*Tasks to carry out*.
**1.** Copy the blog post's text between "Tell someone you" and "we are going!", inclusive.
**2.** According to the blog post, on what date did Joanne suffer her stroke?

*Reading text*.
────────────────────────────────────────

You may remember me posting this awhile back:
The updates on Joanne have been nothing short of miraculous! She is now in a rehabilitation hospital working hard to regain enough strength to go home after she suffered a massive stroke at her home on January 11. Through her blog, The Simple Wife, her family and friends have continued writing about her progress and their new “normal.” She has a remarkable and supportive family.
One family member that stood out to me today was Joanne’s sister, Kristen. I followed a link from Joanne’s blog over to Kristen’s and was reading her account of going to visit her sister in the hospital on Sunday. One paragraph stood out to me in particular:
“on the drive home the kids quickly fell asleep and i was just explaining to wade how depressed i am. i KNOW she is making progress, but the last couple times i’ve seen her, all i want to do is cry! it’s tears of sadness, regret that this happened to her, and just because this sucks. i KNOW i KNOW she is improving, and for that i am so eternally grateful. i just want more. someone once told me the longest 12 inches is between your head and your heart….i couldn’t agree more. that’s why i’ve always loved philippians 4:7….and the peace of God, which transcends all understanding, will guard your HEARTS AND MINDS in Christ Jesus. and i do have that peace…..i do. when you strip away all the daily grind and all that distracts in this life….i DO have that peace.” (source)
I think much of this is how I feel about cancer. How sometimes it can make me feel depressed if I think about it too much. Even when my HEAD KNOWS that I’m doing well, sometimes I will still cry because it sucks. Cancer just sucks. And I KNOW IN MY HEART there are so many that have it so much worse than I do, that would long to be in my place, and for my healing and prognosis I am grateful. Like Kristen wrote above, the longest 12 inches is between your head and your heart…absolutely. I love how she connects the two with Philippians 4:7…"and the peace of God, which transcends all understanding, will guard your HEARTS AND MINDS in Christ Jesus.” I also have that peace. Even when my head and my heart occasionally battle it out, I know that no matter how they hard each hits, my foundation will never shake. I do have that peace…I DO. When you strip away all the daily grind and all that distracts in this life…I DO HAVE THAT PEACE.
I am so thankful for His peace that passes all understanding.
Tell someone you love them today!
xoxo
2 comments:
Thanks so much for your honesty, Erica. And I totally understand where you're coming from. And where we are going!
I have been reading about Joanne as well.......following her progress and unable to imagine what her family is going through. It seems like nothing but praises, but I don't have the emotional attachment to the situation that makes you want all back to normal.....now. Great post, my friend. I adore you!!!

────────────────────────────────────────

*Recorded data*.
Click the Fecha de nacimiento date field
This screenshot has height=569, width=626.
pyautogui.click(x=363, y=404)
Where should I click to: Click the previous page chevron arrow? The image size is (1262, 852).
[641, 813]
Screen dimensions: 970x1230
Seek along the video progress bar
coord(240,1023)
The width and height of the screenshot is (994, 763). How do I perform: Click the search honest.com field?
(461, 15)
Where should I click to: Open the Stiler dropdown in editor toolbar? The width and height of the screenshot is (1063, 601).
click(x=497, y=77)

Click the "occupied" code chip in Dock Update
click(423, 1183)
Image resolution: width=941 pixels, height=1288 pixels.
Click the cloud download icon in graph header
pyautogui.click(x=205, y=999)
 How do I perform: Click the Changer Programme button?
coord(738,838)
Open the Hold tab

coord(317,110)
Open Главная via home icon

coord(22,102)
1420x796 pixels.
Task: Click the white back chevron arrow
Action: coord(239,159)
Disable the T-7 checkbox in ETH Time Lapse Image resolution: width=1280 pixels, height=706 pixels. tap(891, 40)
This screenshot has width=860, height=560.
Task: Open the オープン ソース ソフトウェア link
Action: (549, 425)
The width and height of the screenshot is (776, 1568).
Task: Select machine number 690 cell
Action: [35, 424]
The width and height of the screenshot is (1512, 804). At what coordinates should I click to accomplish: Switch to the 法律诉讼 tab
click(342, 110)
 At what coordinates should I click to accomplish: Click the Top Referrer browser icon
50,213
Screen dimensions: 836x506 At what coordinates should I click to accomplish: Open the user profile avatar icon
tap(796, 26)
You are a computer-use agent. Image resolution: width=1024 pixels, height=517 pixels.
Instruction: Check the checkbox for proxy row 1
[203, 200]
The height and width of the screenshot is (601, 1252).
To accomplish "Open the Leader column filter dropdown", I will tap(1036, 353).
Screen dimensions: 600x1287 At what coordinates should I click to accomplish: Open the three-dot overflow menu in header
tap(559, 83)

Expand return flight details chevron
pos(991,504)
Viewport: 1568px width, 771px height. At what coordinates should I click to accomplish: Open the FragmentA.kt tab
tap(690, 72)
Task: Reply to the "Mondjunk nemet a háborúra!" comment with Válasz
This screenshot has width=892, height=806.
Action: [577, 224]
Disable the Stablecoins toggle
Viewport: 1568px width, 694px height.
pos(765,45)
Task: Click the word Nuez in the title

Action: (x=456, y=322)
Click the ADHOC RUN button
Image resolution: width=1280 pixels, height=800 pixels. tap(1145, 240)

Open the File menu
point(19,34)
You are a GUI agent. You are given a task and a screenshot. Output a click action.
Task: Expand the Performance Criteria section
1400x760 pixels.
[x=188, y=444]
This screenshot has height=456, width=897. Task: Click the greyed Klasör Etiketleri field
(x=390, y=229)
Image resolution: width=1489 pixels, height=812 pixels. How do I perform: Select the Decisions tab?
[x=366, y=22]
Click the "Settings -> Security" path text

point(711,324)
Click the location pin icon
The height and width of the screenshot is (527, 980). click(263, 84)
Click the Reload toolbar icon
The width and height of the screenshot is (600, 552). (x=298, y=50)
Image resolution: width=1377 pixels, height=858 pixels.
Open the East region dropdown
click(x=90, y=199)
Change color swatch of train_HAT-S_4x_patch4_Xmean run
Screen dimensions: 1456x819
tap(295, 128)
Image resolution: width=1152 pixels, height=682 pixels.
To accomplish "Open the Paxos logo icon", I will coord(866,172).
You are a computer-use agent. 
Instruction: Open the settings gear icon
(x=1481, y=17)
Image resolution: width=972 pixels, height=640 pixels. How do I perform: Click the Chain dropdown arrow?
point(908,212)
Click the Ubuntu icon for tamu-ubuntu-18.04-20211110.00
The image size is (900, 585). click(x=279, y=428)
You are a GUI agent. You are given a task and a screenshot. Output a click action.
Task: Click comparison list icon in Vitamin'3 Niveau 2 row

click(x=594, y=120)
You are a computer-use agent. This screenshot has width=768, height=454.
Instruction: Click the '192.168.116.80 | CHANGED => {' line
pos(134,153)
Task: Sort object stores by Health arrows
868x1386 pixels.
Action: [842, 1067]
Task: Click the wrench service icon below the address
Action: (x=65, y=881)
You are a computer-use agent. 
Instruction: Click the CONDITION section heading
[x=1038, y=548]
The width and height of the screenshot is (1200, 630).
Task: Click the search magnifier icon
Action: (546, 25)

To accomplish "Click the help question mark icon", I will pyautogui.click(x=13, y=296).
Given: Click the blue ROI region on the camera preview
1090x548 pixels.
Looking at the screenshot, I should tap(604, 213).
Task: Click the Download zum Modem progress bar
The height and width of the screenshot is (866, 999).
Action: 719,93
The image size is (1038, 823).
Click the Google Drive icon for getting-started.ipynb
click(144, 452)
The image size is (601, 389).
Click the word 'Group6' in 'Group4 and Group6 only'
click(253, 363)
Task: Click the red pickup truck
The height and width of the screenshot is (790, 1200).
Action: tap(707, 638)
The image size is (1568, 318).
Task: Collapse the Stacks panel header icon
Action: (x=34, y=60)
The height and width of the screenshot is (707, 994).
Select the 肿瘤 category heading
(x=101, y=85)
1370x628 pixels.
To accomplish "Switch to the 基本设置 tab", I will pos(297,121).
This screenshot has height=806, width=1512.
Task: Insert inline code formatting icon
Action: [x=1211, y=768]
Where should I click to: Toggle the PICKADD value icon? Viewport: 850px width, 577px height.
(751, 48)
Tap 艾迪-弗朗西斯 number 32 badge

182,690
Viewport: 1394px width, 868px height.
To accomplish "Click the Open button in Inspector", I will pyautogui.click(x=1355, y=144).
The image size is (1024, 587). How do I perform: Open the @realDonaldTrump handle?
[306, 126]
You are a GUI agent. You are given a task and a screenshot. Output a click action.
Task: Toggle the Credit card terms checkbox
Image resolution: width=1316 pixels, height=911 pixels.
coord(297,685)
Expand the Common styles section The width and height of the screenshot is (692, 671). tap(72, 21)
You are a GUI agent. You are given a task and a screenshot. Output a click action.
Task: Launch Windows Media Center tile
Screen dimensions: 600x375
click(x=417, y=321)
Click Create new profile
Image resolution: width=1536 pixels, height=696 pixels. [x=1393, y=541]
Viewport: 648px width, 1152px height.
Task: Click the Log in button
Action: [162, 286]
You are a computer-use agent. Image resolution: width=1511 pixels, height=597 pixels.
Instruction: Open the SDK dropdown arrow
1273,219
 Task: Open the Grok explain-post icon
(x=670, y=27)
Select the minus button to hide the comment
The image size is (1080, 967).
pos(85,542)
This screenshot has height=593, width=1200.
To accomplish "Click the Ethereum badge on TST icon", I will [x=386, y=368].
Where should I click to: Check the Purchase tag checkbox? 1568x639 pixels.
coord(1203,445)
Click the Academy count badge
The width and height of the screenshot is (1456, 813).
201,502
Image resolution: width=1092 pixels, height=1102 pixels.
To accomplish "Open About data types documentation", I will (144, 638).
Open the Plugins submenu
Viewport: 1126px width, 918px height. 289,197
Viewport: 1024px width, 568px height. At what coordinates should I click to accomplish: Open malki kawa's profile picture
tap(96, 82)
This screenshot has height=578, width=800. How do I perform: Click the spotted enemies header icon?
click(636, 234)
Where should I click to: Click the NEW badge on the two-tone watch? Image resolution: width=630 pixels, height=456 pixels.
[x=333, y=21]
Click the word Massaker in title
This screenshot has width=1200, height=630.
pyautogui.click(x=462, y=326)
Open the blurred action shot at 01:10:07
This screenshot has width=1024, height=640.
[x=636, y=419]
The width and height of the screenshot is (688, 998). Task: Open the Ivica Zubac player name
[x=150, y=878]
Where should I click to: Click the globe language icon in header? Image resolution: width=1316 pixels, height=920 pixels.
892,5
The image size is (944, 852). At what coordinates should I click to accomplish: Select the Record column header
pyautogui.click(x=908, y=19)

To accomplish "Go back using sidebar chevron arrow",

────────────────────────────────────────

*Answers to each task*.
**1.**
Tell someone you love them today!
xoxo
2 comments:
Thanks so much for your honesty, Erica. And I totally understand where you're coming from. And where we are going!

**2.** January 11